On Friday, September 7, 2018, my friends and I were going to the Trinity-Male game. My friend Alexa went to St. Margaret Mary as well, and she also goes to Assumption so she just road home with me. When my mom picked us up from school, she told us she was going to make a stop at Kroger. Ugh, I thought to myself as we drove off from school. When we got to Kroger, I asked her if she could go fast and if we could wait in the car. She yelled at me, then said we could wait in the car. As the car door shut, I rolled my eyes.
“She can be so rude sometimes,” I complained to Alexa.
Alexa didn’t say anything and all I heard were sniffles. I looked back at her and she had tears in her eyes.
“Dude, what’s wrong?” I questioned.
“Davey died,” she cried.
“How do you know?” I said in doubt.
“Just look all over social media,” she pointed out.
Chills ran up and down my body as tears started to pour from my eyes and sorrow touched my heart. I could just imagine him walking around school and talking with his friends. I couldn’t imagine him just laying in a casket with his eyes closed and lifeless. It made me sick to my stomach just thinking about it. I then remembered how his dad had died just a few years ago and that thought killed me. His poor mother and brother had lost two very close family members to young.
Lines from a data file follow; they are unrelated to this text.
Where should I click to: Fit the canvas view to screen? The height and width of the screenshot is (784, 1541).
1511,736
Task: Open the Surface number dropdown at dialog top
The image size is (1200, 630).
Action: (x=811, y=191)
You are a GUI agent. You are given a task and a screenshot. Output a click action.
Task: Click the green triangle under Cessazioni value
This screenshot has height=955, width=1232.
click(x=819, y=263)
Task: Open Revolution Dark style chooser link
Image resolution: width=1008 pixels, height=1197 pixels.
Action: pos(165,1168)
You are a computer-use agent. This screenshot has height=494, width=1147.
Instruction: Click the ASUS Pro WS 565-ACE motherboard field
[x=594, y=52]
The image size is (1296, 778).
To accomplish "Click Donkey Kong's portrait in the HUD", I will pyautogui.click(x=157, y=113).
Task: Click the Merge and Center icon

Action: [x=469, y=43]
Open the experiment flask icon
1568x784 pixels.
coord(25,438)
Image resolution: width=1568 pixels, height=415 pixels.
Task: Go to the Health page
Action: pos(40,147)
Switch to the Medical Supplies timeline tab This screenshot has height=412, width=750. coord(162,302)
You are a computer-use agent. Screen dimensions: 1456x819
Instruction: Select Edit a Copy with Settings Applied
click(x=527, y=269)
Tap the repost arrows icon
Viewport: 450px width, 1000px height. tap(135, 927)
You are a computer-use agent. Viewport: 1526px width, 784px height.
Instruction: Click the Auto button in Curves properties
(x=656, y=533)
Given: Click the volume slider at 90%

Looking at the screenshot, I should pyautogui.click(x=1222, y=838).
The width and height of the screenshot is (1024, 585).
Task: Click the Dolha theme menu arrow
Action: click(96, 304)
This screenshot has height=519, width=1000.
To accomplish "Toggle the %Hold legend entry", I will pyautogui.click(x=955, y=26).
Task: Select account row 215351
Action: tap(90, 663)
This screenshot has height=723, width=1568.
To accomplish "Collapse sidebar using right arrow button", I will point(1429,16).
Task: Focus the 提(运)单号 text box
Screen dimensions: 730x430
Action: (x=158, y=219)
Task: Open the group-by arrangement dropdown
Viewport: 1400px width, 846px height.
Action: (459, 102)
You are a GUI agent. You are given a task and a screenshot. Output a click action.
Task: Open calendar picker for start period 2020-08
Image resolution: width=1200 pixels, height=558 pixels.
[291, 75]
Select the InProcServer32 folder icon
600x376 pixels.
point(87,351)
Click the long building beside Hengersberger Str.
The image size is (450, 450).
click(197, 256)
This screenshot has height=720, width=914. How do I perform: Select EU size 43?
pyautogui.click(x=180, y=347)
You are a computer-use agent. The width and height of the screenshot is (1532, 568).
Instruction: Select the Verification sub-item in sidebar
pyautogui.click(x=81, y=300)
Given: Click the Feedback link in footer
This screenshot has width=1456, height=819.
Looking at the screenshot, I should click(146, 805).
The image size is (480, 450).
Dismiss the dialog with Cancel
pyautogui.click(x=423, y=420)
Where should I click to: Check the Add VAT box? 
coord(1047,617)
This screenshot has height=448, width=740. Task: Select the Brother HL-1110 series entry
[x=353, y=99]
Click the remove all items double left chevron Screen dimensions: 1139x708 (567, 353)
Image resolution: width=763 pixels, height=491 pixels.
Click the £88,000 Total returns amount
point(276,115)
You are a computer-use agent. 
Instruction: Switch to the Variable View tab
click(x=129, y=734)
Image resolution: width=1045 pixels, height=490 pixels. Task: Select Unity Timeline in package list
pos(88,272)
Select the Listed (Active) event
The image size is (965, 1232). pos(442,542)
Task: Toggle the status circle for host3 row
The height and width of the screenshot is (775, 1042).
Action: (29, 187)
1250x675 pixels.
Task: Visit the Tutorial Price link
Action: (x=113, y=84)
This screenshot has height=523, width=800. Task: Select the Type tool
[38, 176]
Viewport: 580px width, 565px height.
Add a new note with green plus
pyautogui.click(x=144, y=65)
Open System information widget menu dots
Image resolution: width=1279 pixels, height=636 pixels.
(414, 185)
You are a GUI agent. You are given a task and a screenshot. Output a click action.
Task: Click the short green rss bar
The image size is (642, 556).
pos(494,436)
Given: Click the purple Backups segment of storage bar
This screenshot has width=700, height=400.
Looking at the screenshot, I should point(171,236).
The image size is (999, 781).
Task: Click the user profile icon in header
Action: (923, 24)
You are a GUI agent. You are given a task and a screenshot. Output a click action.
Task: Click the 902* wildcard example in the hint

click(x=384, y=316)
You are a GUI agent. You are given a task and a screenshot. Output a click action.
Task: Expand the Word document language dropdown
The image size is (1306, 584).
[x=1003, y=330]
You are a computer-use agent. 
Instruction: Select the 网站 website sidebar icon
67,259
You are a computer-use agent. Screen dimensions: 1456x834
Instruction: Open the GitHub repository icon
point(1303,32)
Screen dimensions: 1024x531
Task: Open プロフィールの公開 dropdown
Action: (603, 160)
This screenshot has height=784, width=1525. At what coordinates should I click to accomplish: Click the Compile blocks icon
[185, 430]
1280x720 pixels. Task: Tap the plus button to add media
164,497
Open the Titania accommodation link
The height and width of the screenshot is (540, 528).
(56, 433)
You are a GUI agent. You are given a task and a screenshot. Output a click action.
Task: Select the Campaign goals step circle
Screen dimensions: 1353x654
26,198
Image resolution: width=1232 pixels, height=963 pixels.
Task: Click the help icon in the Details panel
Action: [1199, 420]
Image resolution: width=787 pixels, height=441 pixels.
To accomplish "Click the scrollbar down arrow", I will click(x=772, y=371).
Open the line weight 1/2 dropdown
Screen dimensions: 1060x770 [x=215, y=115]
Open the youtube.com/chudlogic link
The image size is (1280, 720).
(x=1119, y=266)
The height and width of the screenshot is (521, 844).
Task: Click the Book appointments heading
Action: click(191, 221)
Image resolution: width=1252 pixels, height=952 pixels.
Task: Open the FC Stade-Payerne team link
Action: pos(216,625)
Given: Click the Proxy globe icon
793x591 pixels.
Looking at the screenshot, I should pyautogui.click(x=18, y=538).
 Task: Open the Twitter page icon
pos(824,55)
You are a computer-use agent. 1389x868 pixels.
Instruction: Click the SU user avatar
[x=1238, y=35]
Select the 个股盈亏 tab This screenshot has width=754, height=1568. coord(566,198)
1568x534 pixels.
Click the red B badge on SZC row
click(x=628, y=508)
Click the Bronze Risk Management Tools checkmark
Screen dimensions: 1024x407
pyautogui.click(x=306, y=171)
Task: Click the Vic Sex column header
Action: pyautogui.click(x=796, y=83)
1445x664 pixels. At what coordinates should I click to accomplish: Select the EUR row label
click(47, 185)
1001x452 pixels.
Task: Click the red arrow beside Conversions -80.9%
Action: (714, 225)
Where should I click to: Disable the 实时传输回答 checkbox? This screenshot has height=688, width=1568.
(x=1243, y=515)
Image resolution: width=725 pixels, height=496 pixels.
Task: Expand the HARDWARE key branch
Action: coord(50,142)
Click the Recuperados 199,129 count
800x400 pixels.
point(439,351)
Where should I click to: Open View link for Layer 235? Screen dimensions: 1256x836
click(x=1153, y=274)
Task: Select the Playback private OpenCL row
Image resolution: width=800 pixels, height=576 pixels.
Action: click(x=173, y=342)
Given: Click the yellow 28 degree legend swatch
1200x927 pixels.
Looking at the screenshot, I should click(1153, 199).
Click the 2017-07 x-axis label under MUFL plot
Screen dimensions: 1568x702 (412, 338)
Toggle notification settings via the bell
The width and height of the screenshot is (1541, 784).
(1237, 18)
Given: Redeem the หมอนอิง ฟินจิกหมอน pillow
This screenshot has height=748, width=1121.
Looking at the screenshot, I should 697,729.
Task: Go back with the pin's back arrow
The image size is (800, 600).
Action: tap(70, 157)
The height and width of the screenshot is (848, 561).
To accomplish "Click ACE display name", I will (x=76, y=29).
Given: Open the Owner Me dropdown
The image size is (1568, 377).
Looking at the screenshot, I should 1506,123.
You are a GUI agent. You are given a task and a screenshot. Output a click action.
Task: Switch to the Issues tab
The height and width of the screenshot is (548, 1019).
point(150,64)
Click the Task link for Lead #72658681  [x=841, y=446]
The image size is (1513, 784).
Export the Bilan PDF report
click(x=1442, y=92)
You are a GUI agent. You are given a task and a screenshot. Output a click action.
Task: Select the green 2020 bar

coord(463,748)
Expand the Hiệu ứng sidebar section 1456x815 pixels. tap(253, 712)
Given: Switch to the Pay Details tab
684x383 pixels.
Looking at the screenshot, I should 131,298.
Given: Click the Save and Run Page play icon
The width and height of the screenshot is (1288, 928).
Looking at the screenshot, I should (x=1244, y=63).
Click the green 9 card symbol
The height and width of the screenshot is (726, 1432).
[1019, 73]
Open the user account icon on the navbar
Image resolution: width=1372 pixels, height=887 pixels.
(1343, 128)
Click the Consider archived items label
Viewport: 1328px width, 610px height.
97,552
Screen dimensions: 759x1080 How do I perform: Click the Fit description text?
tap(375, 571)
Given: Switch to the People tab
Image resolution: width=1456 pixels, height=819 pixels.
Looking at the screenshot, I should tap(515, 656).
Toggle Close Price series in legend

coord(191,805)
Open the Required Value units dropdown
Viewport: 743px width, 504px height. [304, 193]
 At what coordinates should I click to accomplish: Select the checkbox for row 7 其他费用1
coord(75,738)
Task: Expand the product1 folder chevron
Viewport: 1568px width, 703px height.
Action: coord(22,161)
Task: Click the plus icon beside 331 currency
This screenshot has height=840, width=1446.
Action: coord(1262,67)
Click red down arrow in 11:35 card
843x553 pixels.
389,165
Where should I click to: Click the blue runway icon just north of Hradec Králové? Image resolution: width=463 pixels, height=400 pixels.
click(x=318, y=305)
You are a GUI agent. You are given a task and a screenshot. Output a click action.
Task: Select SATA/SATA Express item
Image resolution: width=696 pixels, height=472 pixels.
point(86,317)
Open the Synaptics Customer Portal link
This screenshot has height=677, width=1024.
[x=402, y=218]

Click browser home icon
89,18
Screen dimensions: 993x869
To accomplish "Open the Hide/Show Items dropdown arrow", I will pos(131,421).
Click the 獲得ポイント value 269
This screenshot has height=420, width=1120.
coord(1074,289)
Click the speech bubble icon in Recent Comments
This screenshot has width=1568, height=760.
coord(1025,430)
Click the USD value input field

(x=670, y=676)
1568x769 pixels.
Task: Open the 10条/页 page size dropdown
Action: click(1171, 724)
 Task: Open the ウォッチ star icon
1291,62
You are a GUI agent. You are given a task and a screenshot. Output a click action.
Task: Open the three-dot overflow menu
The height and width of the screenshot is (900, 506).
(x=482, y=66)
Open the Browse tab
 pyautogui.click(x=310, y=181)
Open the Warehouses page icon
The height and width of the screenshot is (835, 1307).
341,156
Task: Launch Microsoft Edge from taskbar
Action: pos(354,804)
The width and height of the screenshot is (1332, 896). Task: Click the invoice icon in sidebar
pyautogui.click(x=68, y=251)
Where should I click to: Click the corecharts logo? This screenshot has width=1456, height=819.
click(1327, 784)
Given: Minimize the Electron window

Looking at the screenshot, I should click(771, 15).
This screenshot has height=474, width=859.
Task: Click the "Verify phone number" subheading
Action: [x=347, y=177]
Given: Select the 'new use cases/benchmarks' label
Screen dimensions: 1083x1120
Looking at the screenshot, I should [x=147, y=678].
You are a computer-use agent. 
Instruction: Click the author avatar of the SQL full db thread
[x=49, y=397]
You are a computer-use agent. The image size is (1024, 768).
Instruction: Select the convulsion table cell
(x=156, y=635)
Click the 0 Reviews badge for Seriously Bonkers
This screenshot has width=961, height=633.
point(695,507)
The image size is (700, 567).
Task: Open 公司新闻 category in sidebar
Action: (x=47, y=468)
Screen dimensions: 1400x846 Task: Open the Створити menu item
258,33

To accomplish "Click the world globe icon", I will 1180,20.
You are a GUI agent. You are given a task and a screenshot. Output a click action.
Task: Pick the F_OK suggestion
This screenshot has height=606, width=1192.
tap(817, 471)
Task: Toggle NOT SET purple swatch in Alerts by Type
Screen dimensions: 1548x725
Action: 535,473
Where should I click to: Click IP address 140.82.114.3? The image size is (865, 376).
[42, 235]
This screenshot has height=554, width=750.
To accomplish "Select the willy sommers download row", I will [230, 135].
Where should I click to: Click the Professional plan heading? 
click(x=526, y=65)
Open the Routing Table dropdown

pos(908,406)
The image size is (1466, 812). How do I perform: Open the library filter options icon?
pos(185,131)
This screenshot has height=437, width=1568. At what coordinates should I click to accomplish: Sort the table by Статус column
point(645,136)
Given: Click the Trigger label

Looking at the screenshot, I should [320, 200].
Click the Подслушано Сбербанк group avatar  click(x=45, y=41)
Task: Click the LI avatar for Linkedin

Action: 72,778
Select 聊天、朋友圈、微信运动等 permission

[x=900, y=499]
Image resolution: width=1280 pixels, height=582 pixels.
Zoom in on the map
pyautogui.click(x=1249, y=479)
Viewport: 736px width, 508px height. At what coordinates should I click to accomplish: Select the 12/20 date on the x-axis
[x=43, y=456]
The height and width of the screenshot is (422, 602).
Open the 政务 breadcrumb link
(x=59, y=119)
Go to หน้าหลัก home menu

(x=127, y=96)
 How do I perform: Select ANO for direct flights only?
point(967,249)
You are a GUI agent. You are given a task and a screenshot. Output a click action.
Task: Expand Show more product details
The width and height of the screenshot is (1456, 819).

As I walked into the Trinity game I saw Jay, Davey’s best friend. I knew Jay was in a lot of pain, but I don’t remember Jay ever being serious. Jay’s taught me a lot of silly songs and can make a hole room of people laugh.
“Hey, Jay!” I said as happy sounding as possible.
“Hey,” he laughed.
“What are you doing?” I jokingly said.
“Walking to the choir room,” he laughed.
As he walked away, I felt bad because I didn’t know if I should’ve said something like, “Sorry to hear about Davey.” But I didn’t want to make him feel sad or awkward about it because I wasn’t that close with Jay either.
When the game was about to start, they said some very amazing, touching words about Davey. Then they sang the National Anthem, and something sounded familiar about it.
“Hey, why does this sound so familiar?” I whispered to Alexa.
“It’s the National Anthem,” she said annoyed.
“No, the voice stupid,” I argued.
“Oh. It’s Jay,” she explained.
I’ve heard Jay sing before, but it was just amazing at the game. I felt so sorry for him, yet I knew Davey would appreciate all that people were doing.
During the game, I was talking to a group of friends and looked to my right. I saw someone I truly did not expect to see: it was Davey’s little brother. His brother and I had just talked last week. He was throwing his phone on the ground to see if it would crack since it was in an otter box case, he’s quite the jokester. His brother has a good group of friends that he hangs with at the games and my cousin is in that friend group. He was walking alone. I debated on going over there and talking to him, considering he and I aren’t that close either, but luckily one of his friends walked over to him. As the game went on and people were having fun, there were points where I felt so sorry for him that I would just shut down and stare, lost in my thoughts. Why do people die so young? He had such a bright future. He was so smart and worked hard on his grades. Why was he taken away from us? What did he do? 1 rainy day ended his life.
Davey didn’t deserve to die, especially not this young.